I went a little ballistic and wanted to march across the street and confront him. "Jeeze, people can't sit and enjoy their spaghetti in peace? Does he think lesbians have some mystical way in which we eat spaghetti differently than other people? What kind of crappy mental illness is this?"

And my ex's brother and future sister-in-law said, "Don't take this personally, and this isn't sexual-orientation related; he does it to us, too."

Now this is obviously different, because this isn't precisely the equivalent of sitting in the dining room that happens to have a picture window facing the street and eating a private dinner that is violated by some sad, pathetic little person with no life. This is my opening the curtains and windows and inviting you to watch portions of the day.
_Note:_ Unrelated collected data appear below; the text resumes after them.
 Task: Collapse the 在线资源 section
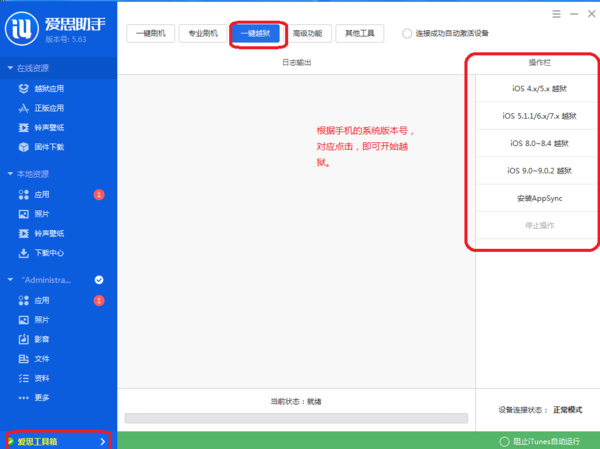[x=10, y=68]
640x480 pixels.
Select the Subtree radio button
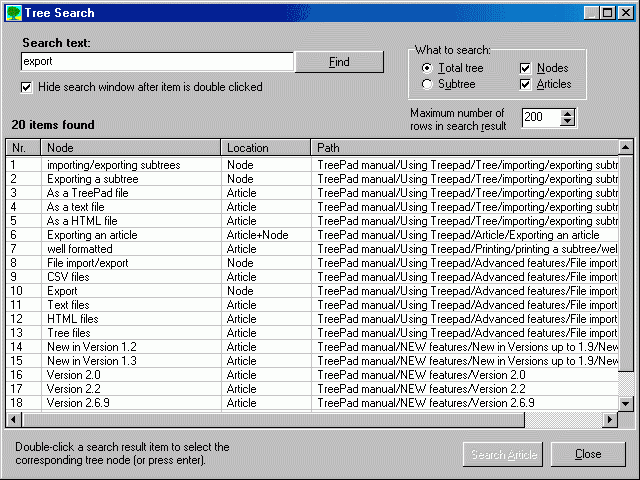(428, 84)
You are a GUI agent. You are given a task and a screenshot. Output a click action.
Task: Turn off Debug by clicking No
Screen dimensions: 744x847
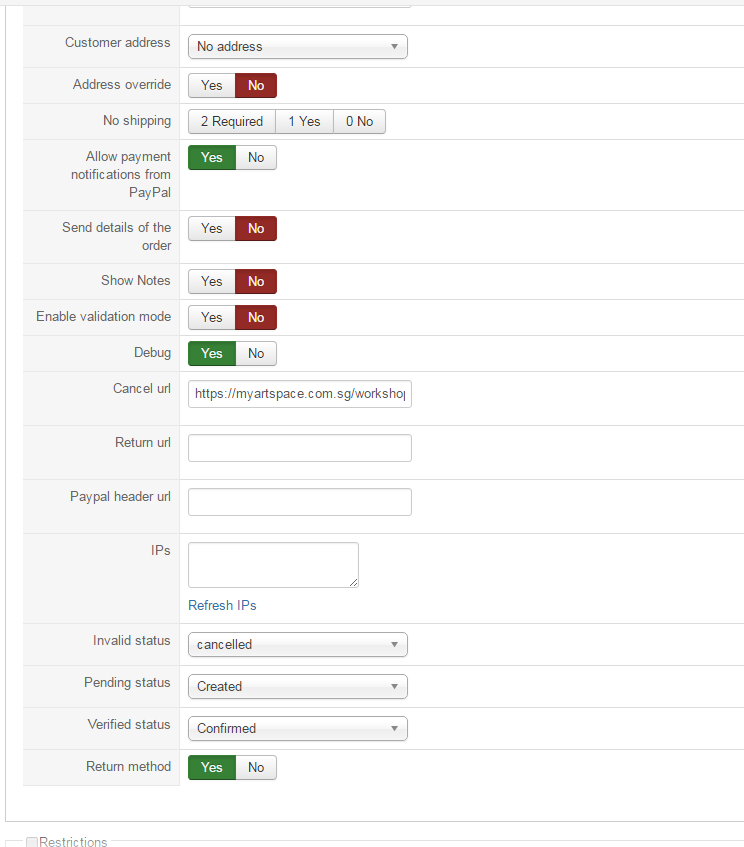[x=256, y=354]
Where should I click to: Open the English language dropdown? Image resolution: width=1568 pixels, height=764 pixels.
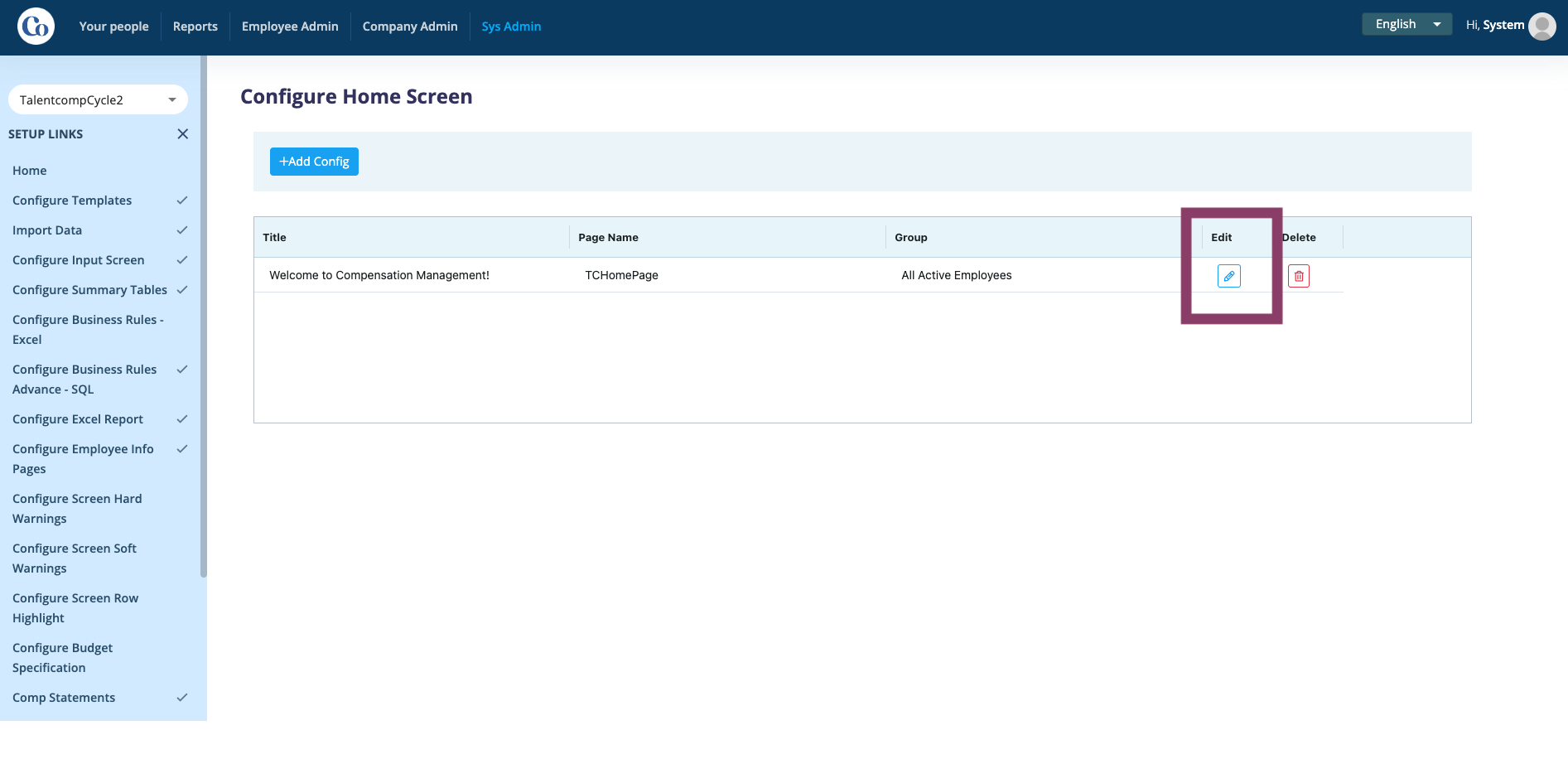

I understand that.

But I can also see that some of the scene selections I've made, or rather the combination of selections I've made, may have made a very smart, funny person look like a shrew. (We've been having fun with Taming of the Shrew jokes all day. "Would this make you Elizabeth Taylor? You know, there are worse things to be than Elizabeth Taylor.")

This is, by definition, self-indulgent. I'm working under the incredibly arrogant assumption that some human being on planet earth other than my mother and my Co-Vivant might find parts of what goes on in my head interesting. Probably not; I'll probably just type to myself and maybe my Co-Vivant forever. I still think this may be worthwhile.

Other possible consequences, too. I've made it pretty clear that I didn't enjoy either a particular book or a presentation about it, and if someone were really interested (which I doubt anyone is), it would not be hard at all to find the authors and the giver of that presentation, about whom I heard nothing but wonderful, delightful things as a person.

I also made a rather rash statement that the people who subjected our returning veterans to shameful medical conditions should be forced to undergo that same treatment themselves, and I've felt bad about that all day. Forcing other people to undergo wretched treatment themselves would solve no problems and would be mere vindictiveness. That would serve no purpose, and I'm sorry I said that. I wish no ill on people; I would find it hard to believe that their actions were intentional or malicious.


I said earlier that Lives have no Thesis Sentences, and I believe that to be true. As I also said, however, sometimes pattern emerge, but the formation of accurate patterns requires both extensive data and a very long perspective.

That may be at least part of the overriding project here. I don't know yet. But it might be.